GIVEN REQUEST A ▸ Please reproduce the entries word for word, from the line containing "Privacy Policy (162, 2475)" through the end of the entries, leaving out the pictures.

PAGE EXCERPT ▸
>>>

When the greenback goes up, the precious metal almost always goes down. Few assets have a stronger inverse correlatio­n to the Bloomberg Dollar Spot Index, with gold favored as a hedge against the world’s reserve currency.

But that’s not what happened in October, a month when both assets gained ground for the first time in 20 months.

The change has been driven by last month’s rout in emerging market equities, and particular­ly in China, which has seen investors seek out haven assets. At the same time, the strength of the US economy is benefiting the dollar.

The inverse relationsh­ip between gold and the dollar could continue to break down, said Michael McCarthy, chief market strategist for Asia-Pacific at CMC Markets in Sydney. Concerns about rising inflation and the outcome of the midterm Congressio­nal elections could drive gold higher.

<<<

SOURCE DATA ▸

>>>

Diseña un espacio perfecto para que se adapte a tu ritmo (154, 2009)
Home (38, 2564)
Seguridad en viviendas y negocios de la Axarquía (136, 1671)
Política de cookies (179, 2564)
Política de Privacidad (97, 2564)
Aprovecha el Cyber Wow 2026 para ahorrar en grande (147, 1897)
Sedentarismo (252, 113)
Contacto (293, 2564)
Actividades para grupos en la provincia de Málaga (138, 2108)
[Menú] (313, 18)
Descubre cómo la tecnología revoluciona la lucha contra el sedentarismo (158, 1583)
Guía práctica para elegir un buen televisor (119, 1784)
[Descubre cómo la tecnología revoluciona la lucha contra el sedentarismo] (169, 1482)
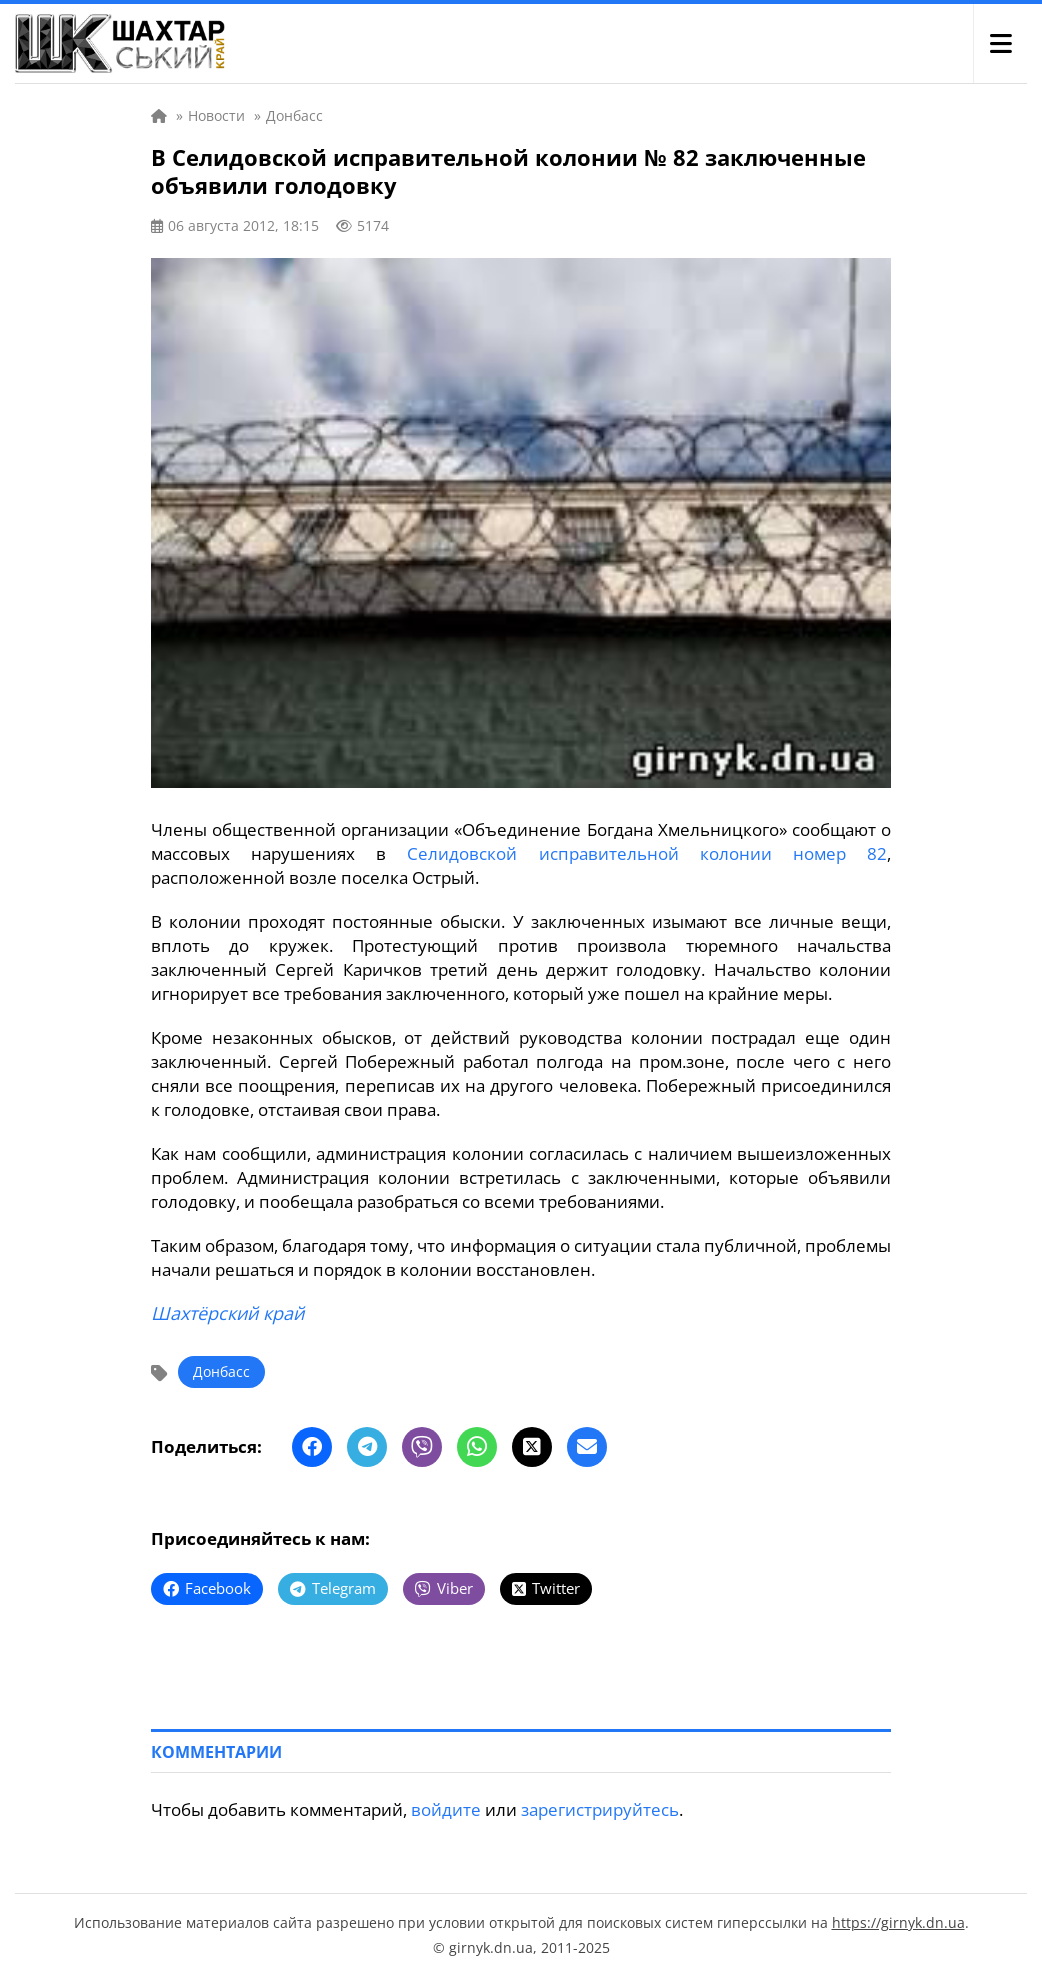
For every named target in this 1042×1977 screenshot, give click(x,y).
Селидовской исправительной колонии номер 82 (647, 853)
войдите (446, 1809)
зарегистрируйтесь (600, 1809)
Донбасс (221, 1371)
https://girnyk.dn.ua (898, 1922)
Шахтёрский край (227, 1313)
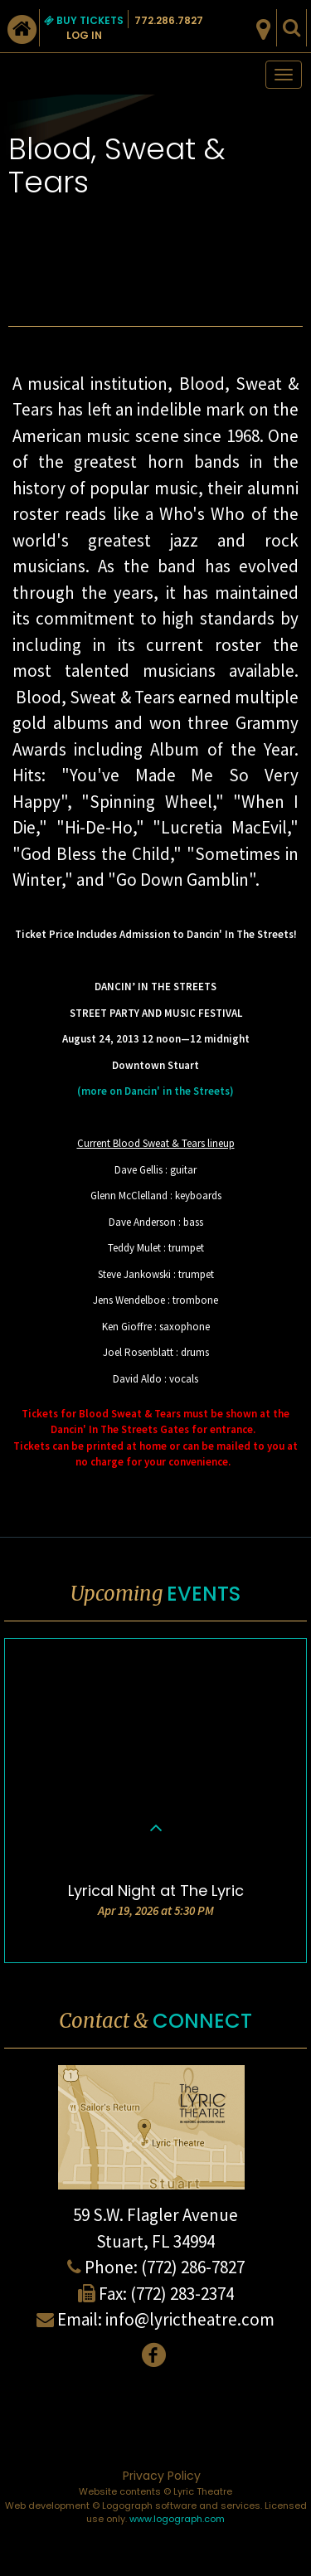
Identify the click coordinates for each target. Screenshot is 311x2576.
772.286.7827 (168, 20)
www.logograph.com (177, 2518)
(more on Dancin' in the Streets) (155, 1091)
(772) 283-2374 (182, 2293)
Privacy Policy (162, 2475)
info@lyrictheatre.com (190, 2319)
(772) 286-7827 (193, 2267)
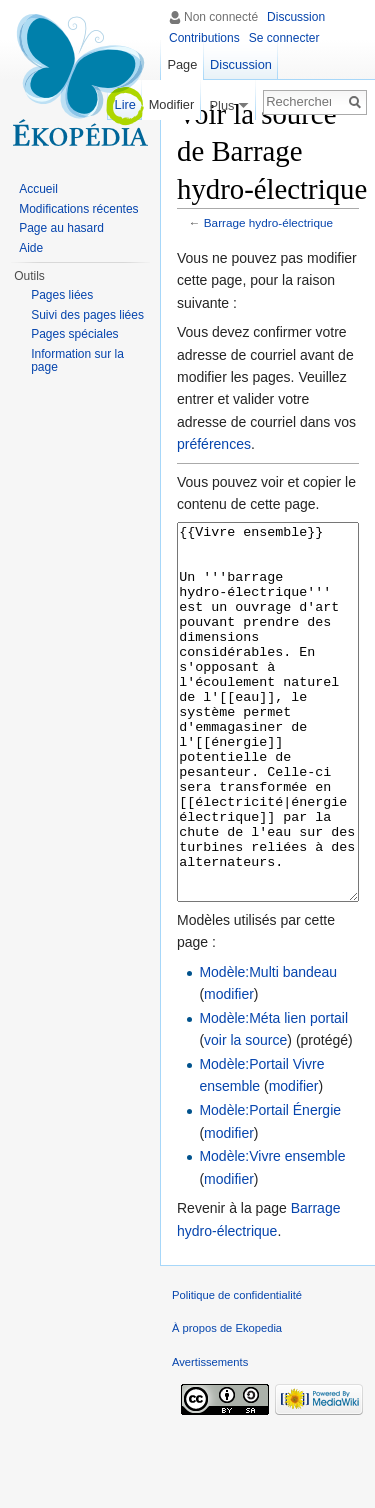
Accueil (38, 189)
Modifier (172, 104)
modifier (229, 1069)
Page (182, 64)
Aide (31, 248)
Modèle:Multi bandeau (268, 1047)
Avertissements (210, 1437)
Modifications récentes (78, 209)
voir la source (245, 1115)
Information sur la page (77, 361)
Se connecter (284, 38)
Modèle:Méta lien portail (273, 1093)
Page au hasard (61, 228)
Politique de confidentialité (237, 1370)
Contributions (204, 38)
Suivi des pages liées (87, 315)
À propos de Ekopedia (227, 1403)
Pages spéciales (74, 334)
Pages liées (62, 295)
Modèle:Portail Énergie (270, 1185)
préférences (214, 444)
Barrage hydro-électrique (268, 222)
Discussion (296, 17)
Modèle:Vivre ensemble (272, 1231)
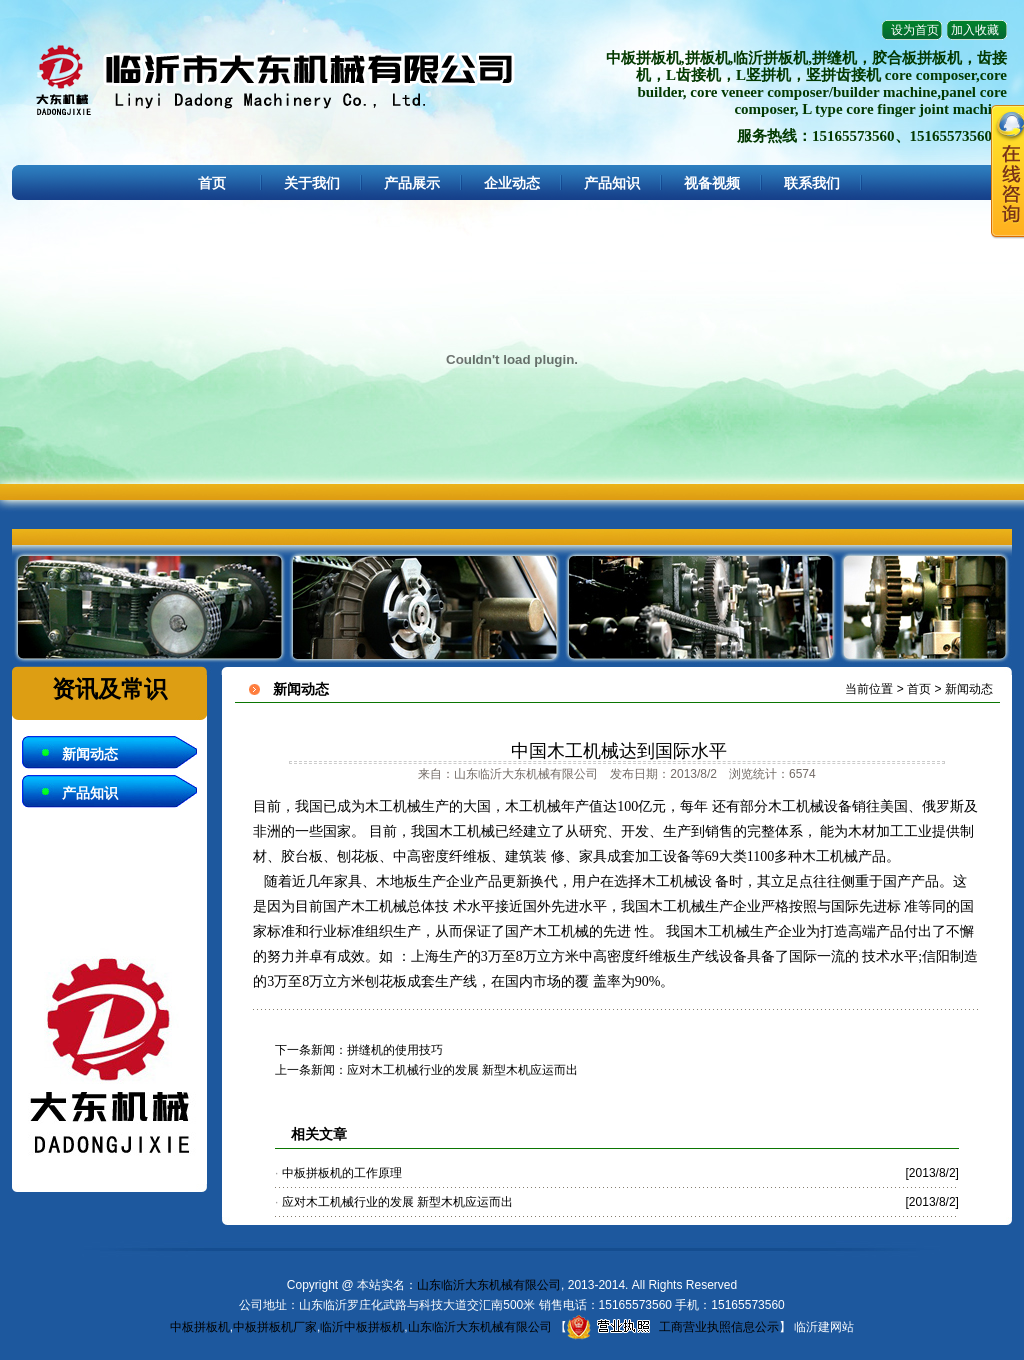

<<<

GIVEN REQUEST B ▸ In the passage on gold and the dollar, rewrite the part that opens with the words containing "The inverse relationsh­ip" and closes with "drive gold higher.", putting "Singapore" in place of "Sydney".

ANSWER A ▸
Privacy Policy (162, 2475)
info@lyrictheatre.com (190, 2319)
(772) 286-7827 (193, 2267)
Accueil (38, 189)
Modifier (172, 104)
modifier (229, 1069)
Page (182, 64)
Aide (31, 248)
Modèle:Multi bandeau (268, 1047)
Avertissements (210, 1437)
Modifications récentes (78, 209)
voir la source (245, 1115)
Information sur la page (77, 361)
Se connecter (284, 38)
Modèle:Méta lien portail (273, 1093)
Page au hasard (61, 228)
Politique de confidentialité (237, 1370)
Contributions (204, 38)
Suivi des pages liées (87, 315)
À propos de Ekopedia (227, 1403)
Pages spéciales (74, 334)
Pages liées (62, 295)
Modèle:Portail Énergie (270, 1185)
préférences (214, 444)
Barrage hydro-électrique (268, 222)
Discussion (296, 17)
Modèle:Vivre ensemble (272, 1231)

ANSWER B ▸
The inverse relationsh­ip between gold and the dollar could continue to break down, said Michael McCarthy, chief market strategist for Asia-Pacific at CMC Markets in Singapore. Concerns about rising inflation and the outcome of the midterm Congressio­nal elections could drive gold higher.